--- Source data ---

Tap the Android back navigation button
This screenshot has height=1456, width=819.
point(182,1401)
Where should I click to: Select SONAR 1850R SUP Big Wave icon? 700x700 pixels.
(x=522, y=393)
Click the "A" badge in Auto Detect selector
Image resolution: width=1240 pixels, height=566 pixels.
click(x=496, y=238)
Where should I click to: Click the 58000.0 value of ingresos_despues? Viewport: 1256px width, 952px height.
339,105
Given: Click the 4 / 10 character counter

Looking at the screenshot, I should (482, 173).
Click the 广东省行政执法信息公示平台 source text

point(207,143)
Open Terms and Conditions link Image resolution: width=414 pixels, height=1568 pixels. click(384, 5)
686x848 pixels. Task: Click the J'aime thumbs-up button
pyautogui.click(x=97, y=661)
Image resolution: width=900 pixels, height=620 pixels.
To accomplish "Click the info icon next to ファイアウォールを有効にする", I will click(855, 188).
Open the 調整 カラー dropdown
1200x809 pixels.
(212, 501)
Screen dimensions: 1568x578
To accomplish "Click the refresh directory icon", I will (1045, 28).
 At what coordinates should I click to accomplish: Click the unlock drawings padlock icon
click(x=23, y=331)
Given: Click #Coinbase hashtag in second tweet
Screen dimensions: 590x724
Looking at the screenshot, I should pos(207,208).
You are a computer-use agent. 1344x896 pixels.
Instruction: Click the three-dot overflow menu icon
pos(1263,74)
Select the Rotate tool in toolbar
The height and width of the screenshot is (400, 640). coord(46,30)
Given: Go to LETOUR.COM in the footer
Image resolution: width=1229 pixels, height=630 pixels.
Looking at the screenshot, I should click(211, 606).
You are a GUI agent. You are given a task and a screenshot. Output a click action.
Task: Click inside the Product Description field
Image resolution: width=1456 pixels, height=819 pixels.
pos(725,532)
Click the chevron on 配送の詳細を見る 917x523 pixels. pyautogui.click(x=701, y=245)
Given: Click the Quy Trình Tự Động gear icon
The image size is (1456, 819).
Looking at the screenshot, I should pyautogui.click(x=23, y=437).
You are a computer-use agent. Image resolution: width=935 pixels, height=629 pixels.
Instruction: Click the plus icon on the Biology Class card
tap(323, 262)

---

**Task brief:** Where does the word "computer" occur in the data? Copy every line that has it.

**Exercise result:**
You are a computer-use agent. 1344x896 pixels.
You are a computer-use agent. Image resolution: width=935 pixels, height=629 pixels.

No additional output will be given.